Barber looks to avenge the last loss of her career when she faces Alexa Grasso in a rematch at UFC Seattle this Saturday. The flyweight bout serves as the co-main event. Since the UFC 258 decision loss to Grasso in February 2021, Barber has won all seven of her octagon bouts.

It was the most recent fight that left Barber scratching her head. After missing nearly two years due to a health scare, Barber returned at UFC 323 this past December and picked up a win over Karine Silva. During the fight, Barber got blasted with an illegal upkick on the ground. Referee Mark Smith called it a “glancing blow” and ordered Barber to make a decision if she wanted to keep fighting, which led her to tell MMA Fighting in a past interview that she “doesn’t feel safe in there” with Smith as the referee.

Three months later, Barber is set to return and was asked if Smith would be the referee for her fight with Grasso.

“I sure as hell hope not,” Barber told MMA Fighting. “I am going to personally request that he is not the ref for my fight. I will personally throw an upkick, and if he DQ’s me, then I will personally file a complaint.

“No, I’m just kidding, but I will request that he’s not my ref. I don’t know [who the ref is] but thank you for reminding me to ask for him to not be my ref.”

Since the loss to Grasso, Barber has gone 7-0 inside the octagon, while Grasso, the former flyweight champ, enters a pivotal crossroad on a two-fight skid following dominant decision losses to Valentina Shevchenko and Natalia Silva.

Even though the first fight happened five years ago, Barber was able to take away some very key points that she can use to her advantage in the octagon this Saturday night.

“The only things that I’ve taken away from that fight is that, No. 1, is that she was the better fighter that night, and, No. 2, is that she does not want to fight that girl that I was in the third round again because the fighter that she fought in the third round was the true fighter that I am,” Barber explained. “The girl she fought in the first two rounds, I don’t even recognize that person. I watched that fight back and I was like, ‘Who in the world was that?’ I didn’t even know who that was, and I was like, ‘What was I doing shadowboxing in those first two rounds?’ I laughed at myself. I’m like, what was that?

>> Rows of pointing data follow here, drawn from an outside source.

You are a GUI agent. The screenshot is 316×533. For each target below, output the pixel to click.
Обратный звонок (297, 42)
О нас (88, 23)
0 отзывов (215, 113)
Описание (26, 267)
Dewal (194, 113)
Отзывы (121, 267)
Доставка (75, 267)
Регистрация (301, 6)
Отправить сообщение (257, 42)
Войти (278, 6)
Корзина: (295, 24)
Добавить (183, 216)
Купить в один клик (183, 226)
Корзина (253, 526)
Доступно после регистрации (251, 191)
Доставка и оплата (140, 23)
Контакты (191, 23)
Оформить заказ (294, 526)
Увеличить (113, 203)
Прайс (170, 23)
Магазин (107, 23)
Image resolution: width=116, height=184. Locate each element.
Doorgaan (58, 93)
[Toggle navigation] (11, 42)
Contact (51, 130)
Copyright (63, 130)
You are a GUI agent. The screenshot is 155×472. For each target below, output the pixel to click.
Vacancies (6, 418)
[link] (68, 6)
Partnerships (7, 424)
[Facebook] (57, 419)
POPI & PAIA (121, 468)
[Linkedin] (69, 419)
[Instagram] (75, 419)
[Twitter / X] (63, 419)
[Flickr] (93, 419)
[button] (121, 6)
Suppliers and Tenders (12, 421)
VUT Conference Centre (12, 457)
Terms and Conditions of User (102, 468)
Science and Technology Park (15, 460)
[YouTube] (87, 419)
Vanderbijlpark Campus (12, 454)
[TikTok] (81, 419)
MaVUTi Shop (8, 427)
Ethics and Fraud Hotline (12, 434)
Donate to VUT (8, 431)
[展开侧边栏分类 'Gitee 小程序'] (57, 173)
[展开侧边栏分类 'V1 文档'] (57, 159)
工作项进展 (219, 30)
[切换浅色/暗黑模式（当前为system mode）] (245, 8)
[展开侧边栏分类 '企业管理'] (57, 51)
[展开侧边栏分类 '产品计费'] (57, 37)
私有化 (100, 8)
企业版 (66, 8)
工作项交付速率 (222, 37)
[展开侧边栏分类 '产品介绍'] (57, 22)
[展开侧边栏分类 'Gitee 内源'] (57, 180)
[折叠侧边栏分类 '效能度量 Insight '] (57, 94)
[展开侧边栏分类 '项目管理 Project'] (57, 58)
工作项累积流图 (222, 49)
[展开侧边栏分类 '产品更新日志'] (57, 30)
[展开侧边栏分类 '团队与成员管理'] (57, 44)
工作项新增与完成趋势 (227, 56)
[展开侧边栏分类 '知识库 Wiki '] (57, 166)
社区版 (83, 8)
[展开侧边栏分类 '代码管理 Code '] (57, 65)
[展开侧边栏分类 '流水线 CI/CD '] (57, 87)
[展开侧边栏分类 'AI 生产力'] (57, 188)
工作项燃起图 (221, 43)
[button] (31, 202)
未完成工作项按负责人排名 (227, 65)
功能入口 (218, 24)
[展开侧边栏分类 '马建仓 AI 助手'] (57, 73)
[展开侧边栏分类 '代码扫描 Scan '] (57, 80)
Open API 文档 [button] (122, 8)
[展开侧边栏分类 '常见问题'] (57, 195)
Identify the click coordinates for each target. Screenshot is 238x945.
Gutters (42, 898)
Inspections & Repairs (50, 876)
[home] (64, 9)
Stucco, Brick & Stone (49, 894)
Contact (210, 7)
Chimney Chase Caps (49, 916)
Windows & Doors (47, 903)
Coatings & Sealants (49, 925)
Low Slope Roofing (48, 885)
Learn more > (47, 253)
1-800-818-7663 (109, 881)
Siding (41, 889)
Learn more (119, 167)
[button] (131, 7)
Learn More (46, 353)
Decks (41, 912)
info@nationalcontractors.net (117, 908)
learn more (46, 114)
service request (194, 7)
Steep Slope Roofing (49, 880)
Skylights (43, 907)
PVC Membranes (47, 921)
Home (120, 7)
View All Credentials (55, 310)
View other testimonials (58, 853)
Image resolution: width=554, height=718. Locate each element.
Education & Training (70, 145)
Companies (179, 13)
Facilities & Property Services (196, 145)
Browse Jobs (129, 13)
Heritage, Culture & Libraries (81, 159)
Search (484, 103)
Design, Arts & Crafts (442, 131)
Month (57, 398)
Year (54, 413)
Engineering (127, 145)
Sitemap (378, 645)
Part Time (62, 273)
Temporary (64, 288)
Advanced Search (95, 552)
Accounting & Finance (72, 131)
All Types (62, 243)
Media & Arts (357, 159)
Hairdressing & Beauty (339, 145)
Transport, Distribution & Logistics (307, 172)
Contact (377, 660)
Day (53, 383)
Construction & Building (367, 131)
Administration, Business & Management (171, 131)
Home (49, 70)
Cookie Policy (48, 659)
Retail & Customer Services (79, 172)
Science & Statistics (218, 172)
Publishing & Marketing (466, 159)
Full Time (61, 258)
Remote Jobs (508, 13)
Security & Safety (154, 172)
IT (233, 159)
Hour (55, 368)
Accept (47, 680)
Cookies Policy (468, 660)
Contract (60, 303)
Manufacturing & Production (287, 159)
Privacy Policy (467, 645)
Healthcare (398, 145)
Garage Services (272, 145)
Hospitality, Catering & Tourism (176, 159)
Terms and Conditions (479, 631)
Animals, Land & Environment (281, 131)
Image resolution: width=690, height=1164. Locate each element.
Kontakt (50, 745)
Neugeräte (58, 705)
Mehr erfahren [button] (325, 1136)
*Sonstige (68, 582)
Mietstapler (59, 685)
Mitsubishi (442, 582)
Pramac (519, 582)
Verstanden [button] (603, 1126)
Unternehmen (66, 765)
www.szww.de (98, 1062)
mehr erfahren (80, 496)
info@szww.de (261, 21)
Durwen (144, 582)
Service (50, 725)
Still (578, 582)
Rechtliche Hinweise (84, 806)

“To be honest, I was working with a team that literally had me for the entire camp, had me shadowboxing. It was the whole plan. They were like, ‘Do me a favor and just shadowbox.I want you to shadowbox in the rounds. I want you to punch the air, we want you to punch the air.’ And I was like, ‘Why am I doing this?’ That was part of the plan, was to punch the air, and I tried so hard for that fight to follow the plan, and I realized, I’m like, ‘That’s not me, like that is not me.’

“And when I realized that, I didn’t have success in that fight, I’m like, ‘I need to just say ‘F it and be me.’ And so in the third round when I said F it and be myself, that’s when I had success, and so that’s also when Grasso realized like, ‘I don’t want to fight that girl,’ and so had that been a five-round fight, I would have had way more success than than I did in a three-round fight.

“Also, I think that she got a taste of it, and I don’t think she liked it, and I’m excited to bring that back.”